The film is full of touches which employ full use of chiaroscuro lighting, with dramatic contrasts in light and shadow. The film reeks of style, using venetian blinds to great effect alongside other décor, fashion choices and sets which were meticulously designed to look real and lived in.
The film set a new standard in Hollywood which challenged the status quo of safe subjects and happy endings. The principal characters are hard characters obsessed with sex and greed, and they are fatally drawn into events. Neff seems seduced, but it is more complex than that, he is cold and detached. Dietrichson may be a classic femme fatale but there is something deeper and more emotional about her. Double Indemnity was nominated for seven Oscars, including best actress for Barbara Stanwyck. It has long been considered her finest performance and one of Billy Wilder’s greatest films.
The next film noir screening is Gilda (Charles Vidor, 1946) on Tuesday, September 7 th at 8.15pm.
Wong Kar Wai - 11 August 2021
The Hong Kong director Wong Kar-wai was actually born in Shanghai in 1958 but emigrated to Hong Kong (then under British rule) in early childhood. For many years the Hong Kong film industry was most famous for Kung-fu movies starring Bruce Lee and Jacky Chan.
Wong Kar-wai was 30 when he made his first movie As Tears Go By (1988), a crime drama intended to line up alongside typical thrillers of the era. But his next film was a more personal drama (Days of Being Wild, 1990) which despite being a box-office flop garnered international critical acclaim.

● **Complete the following**
(a) List every film title named in the excerpt.
(b) Return the part of the excerpt between "The film is" and "and lived in.", inclusive.

● **Dataset entries**
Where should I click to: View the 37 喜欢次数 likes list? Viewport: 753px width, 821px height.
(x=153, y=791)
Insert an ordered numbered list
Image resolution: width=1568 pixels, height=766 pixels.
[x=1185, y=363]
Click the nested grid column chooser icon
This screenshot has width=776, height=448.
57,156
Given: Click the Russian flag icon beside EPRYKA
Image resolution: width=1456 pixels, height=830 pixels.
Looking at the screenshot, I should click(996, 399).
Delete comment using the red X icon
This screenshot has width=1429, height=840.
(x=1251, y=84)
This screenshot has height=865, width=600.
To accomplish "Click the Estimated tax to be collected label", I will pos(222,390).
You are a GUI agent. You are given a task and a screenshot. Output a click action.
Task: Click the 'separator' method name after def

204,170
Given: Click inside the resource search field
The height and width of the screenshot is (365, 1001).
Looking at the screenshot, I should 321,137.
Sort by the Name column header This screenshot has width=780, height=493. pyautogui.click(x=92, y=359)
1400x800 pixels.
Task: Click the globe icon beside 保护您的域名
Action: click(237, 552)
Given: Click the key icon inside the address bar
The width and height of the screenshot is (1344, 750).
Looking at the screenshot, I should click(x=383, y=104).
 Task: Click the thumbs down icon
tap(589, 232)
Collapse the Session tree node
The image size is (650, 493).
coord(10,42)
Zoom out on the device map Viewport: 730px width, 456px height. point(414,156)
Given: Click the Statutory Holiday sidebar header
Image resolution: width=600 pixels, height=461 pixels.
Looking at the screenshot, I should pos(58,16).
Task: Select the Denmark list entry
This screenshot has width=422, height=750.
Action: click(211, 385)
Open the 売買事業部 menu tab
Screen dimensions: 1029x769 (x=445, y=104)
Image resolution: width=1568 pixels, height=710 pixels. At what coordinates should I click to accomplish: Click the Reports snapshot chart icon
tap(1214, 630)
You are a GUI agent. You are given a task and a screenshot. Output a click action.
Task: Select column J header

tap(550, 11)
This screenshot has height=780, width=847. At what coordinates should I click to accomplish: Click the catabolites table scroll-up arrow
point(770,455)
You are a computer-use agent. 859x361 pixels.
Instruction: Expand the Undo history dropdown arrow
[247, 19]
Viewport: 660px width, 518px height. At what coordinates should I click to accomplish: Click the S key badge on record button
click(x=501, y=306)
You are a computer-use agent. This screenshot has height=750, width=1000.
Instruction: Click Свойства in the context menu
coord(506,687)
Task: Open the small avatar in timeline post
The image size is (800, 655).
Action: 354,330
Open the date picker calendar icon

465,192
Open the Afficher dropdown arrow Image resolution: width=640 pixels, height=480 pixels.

● **Responses**
(a)
Double Indemnity
Gilda
As Tears Go By
Days of Being Wild

(b)
The film is full of touches which employ full use of chiaroscuro lighting, with dramatic contrasts in light and shadow. The film reeks of style, using venetian blinds to great effect alongside other décor, fashion choices and sets which were meticulously designed to look real and lived in.